The output should match the data below line for line.

Segment Start: Records supplied

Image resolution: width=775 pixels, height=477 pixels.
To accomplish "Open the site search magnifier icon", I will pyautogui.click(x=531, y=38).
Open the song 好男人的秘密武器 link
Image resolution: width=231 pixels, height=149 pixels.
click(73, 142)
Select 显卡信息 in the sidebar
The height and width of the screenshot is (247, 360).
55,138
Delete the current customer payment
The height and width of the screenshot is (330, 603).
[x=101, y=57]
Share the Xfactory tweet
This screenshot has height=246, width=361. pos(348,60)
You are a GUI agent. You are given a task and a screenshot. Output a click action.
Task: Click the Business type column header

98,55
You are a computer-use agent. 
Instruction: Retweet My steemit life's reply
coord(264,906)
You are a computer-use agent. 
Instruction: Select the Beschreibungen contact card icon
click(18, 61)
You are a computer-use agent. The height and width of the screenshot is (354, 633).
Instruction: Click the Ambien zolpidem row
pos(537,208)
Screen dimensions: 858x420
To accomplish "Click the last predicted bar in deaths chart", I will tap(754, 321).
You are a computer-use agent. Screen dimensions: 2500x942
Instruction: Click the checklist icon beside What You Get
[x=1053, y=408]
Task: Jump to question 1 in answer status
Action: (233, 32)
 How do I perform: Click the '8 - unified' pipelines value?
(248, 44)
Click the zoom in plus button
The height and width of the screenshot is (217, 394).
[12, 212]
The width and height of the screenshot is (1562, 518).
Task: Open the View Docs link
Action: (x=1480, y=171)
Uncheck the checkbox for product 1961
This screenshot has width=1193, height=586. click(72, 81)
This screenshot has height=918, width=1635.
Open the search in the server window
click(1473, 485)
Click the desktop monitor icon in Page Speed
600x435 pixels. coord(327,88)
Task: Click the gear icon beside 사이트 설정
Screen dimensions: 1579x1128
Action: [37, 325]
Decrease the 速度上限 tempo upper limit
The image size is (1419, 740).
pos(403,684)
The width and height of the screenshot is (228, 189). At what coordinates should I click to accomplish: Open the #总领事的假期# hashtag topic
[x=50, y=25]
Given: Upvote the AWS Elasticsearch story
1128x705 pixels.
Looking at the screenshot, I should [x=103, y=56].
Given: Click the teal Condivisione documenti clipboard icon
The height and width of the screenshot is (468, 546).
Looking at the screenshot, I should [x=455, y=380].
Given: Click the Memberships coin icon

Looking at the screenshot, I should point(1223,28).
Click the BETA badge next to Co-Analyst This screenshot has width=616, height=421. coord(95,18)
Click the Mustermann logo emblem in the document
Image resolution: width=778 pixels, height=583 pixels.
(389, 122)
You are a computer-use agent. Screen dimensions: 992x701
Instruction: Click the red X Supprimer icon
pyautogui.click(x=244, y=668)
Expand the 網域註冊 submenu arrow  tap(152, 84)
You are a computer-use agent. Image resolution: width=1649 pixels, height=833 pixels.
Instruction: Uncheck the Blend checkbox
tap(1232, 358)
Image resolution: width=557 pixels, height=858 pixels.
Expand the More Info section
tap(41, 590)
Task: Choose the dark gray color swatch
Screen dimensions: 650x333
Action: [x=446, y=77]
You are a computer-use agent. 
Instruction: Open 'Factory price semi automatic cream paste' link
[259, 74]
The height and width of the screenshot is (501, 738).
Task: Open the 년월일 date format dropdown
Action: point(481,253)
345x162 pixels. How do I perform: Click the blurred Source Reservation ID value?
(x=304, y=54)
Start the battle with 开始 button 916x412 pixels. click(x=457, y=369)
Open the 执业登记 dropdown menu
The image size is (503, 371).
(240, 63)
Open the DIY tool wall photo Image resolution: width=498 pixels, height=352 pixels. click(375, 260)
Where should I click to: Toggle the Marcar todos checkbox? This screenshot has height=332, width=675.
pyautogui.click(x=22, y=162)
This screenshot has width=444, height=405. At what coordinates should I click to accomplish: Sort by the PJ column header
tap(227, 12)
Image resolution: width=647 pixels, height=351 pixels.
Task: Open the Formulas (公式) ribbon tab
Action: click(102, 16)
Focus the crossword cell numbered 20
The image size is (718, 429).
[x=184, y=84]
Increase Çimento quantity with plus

Segment End: Records supplied

• Exercise answer:
Image resolution: width=775 pixels, height=477 pixels.
To accomplish "Open the site search magnifier icon", I will pyautogui.click(x=531, y=38).
Open the song 好男人的秘密武器 link
Image resolution: width=231 pixels, height=149 pixels.
click(73, 142)
Select 显卡信息 in the sidebar
The height and width of the screenshot is (247, 360).
55,138
Delete the current customer payment
The height and width of the screenshot is (330, 603).
[x=101, y=57]
Share the Xfactory tweet
This screenshot has height=246, width=361. pos(348,60)
You are a GUI agent. You are given a task and a screenshot. Output a click action.
Task: Click the Business type column header

98,55
You are a computer-use agent. 
Instruction: Retweet My steemit life's reply
coord(264,906)
You are a computer-use agent. 
Instruction: Select the Beschreibungen contact card icon
click(18, 61)
You are a computer-use agent. The height and width of the screenshot is (354, 633).
Instruction: Click the Ambien zolpidem row
pos(537,208)
Screen dimensions: 858x420
To accomplish "Click the last predicted bar in deaths chart", I will tap(754, 321).
You are a computer-use agent. Screen dimensions: 2500x942
Instruction: Click the checklist icon beside What You Get
[x=1053, y=408]
Task: Jump to question 1 in answer status
Action: (233, 32)
 How do I perform: Click the '8 - unified' pipelines value?
(248, 44)
Click the zoom in plus button
The height and width of the screenshot is (217, 394).
[12, 212]
The width and height of the screenshot is (1562, 518).
Task: Open the View Docs link
Action: (x=1480, y=171)
Uncheck the checkbox for product 1961
This screenshot has width=1193, height=586. click(72, 81)
This screenshot has height=918, width=1635.
Open the search in the server window
click(1473, 485)
Click the desktop monitor icon in Page Speed
600x435 pixels. coord(327,88)
Task: Click the gear icon beside 사이트 설정
Screen dimensions: 1579x1128
Action: [37, 325]
Decrease the 速度上限 tempo upper limit
The image size is (1419, 740).
pos(403,684)
The width and height of the screenshot is (228, 189). At what coordinates should I click to accomplish: Open the #总领事的假期# hashtag topic
[x=50, y=25]
Given: Upvote the AWS Elasticsearch story
1128x705 pixels.
Looking at the screenshot, I should [x=103, y=56].
Given: Click the teal Condivisione documenti clipboard icon
The height and width of the screenshot is (468, 546).
Looking at the screenshot, I should [x=455, y=380].
Given: Click the Memberships coin icon

Looking at the screenshot, I should point(1223,28).
Click the BETA badge next to Co-Analyst This screenshot has width=616, height=421. coord(95,18)
Click the Mustermann logo emblem in the document
Image resolution: width=778 pixels, height=583 pixels.
(389, 122)
You are a computer-use agent. Screen dimensions: 992x701
Instruction: Click the red X Supprimer icon
pyautogui.click(x=244, y=668)
Expand the 網域註冊 submenu arrow  tap(152, 84)
You are a computer-use agent. Image resolution: width=1649 pixels, height=833 pixels.
Instruction: Uncheck the Blend checkbox
tap(1232, 358)
Image resolution: width=557 pixels, height=858 pixels.
Expand the More Info section
tap(41, 590)
Task: Choose the dark gray color swatch
Screen dimensions: 650x333
Action: [x=446, y=77]
You are a computer-use agent. 
Instruction: Open 'Factory price semi automatic cream paste' link
[259, 74]
The height and width of the screenshot is (501, 738).
Task: Open the 년월일 date format dropdown
Action: point(481,253)
345x162 pixels. How do I perform: Click the blurred Source Reservation ID value?
(x=304, y=54)
Start the battle with 开始 button 916x412 pixels. click(x=457, y=369)
Open the 执业登记 dropdown menu
The image size is (503, 371).
(240, 63)
Open the DIY tool wall photo Image resolution: width=498 pixels, height=352 pixels. click(375, 260)
Where should I click to: Toggle the Marcar todos checkbox? This screenshot has height=332, width=675.
pyautogui.click(x=22, y=162)
This screenshot has width=444, height=405. At what coordinates should I click to accomplish: Sort by the PJ column header
tap(227, 12)
Image resolution: width=647 pixels, height=351 pixels.
Task: Open the Formulas (公式) ribbon tab
Action: click(102, 16)
Focus the crossword cell numbered 20
The image size is (718, 429).
[x=184, y=84]
Increase Çimento quantity with plus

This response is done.